Tuesday, April 06, 2010

Hostess Villains I Want to See in the Actual Comics!

Some Hostess villains are too good to be consigned to snack cake ad limbo. They ought to be used in actual comics, and I think Marvel, at least, owns the rights to their Hostess characters. Only one has made it from the ads to the "real' Marvel Universe.
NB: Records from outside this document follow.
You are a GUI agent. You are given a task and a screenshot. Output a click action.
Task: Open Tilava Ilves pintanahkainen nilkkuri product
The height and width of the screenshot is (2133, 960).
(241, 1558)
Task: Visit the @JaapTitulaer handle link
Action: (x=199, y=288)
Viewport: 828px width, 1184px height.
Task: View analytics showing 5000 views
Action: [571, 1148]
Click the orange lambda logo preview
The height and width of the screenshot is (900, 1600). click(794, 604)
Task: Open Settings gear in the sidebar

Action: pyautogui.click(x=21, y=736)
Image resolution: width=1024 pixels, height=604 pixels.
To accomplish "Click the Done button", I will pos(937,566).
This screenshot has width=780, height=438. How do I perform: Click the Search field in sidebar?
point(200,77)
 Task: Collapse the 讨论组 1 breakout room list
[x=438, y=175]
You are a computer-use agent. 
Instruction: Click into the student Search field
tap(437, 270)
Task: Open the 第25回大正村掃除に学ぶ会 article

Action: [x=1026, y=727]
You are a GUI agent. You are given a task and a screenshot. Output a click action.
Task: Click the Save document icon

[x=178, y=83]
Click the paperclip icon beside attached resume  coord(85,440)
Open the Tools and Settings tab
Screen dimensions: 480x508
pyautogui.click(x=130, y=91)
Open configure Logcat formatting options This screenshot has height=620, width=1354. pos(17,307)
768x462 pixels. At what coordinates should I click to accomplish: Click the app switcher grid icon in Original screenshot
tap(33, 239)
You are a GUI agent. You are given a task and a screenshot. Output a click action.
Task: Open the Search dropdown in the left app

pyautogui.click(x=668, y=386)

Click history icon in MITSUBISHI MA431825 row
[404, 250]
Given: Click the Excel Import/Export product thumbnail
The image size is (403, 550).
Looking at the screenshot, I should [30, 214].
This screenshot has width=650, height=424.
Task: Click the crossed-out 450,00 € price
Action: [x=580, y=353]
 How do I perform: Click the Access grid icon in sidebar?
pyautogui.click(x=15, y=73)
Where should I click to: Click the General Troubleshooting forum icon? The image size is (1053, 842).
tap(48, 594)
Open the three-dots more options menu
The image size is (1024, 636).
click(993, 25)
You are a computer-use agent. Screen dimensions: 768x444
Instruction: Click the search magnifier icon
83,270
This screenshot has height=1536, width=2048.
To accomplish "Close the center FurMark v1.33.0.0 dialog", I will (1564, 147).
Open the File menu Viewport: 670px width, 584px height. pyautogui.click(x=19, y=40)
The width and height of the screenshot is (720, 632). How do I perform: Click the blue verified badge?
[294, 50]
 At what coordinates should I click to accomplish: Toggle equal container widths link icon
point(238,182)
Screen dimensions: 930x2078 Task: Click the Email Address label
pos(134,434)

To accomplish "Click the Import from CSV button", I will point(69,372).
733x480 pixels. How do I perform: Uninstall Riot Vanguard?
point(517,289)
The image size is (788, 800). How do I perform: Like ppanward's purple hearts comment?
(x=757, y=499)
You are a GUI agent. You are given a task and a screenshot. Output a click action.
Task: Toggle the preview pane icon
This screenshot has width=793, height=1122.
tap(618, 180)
ICEMASTER showed up in the Crimson Cowl's Masters of Evil during the early issues of Thunderbolts. Kurt Busiek put a whole host of obscure villains on the Cowl's team, and made a contest of identifying the members. In order to make it tough, he added Icemaster from the above Fruit Pie ad, and thus, the frosty Human Torch foe became "official". If they can do it for him, they can do it for these other Hostess highlights:



THE DING-A-LING FAMILY
Everyone loves hillbillies. A space-faring clan of buck-toothed hillbillies traveling the cosmos in a time-warping motor home was sheer genius, and pairing them off against Thor and the flowery-talking Asgardians was the perfect comedic match. In fact, I suspect this strip was the inspiration for Thor's current adventures in and above Oklahoma.The obvious next step? Bring in the Ding-a-Lings!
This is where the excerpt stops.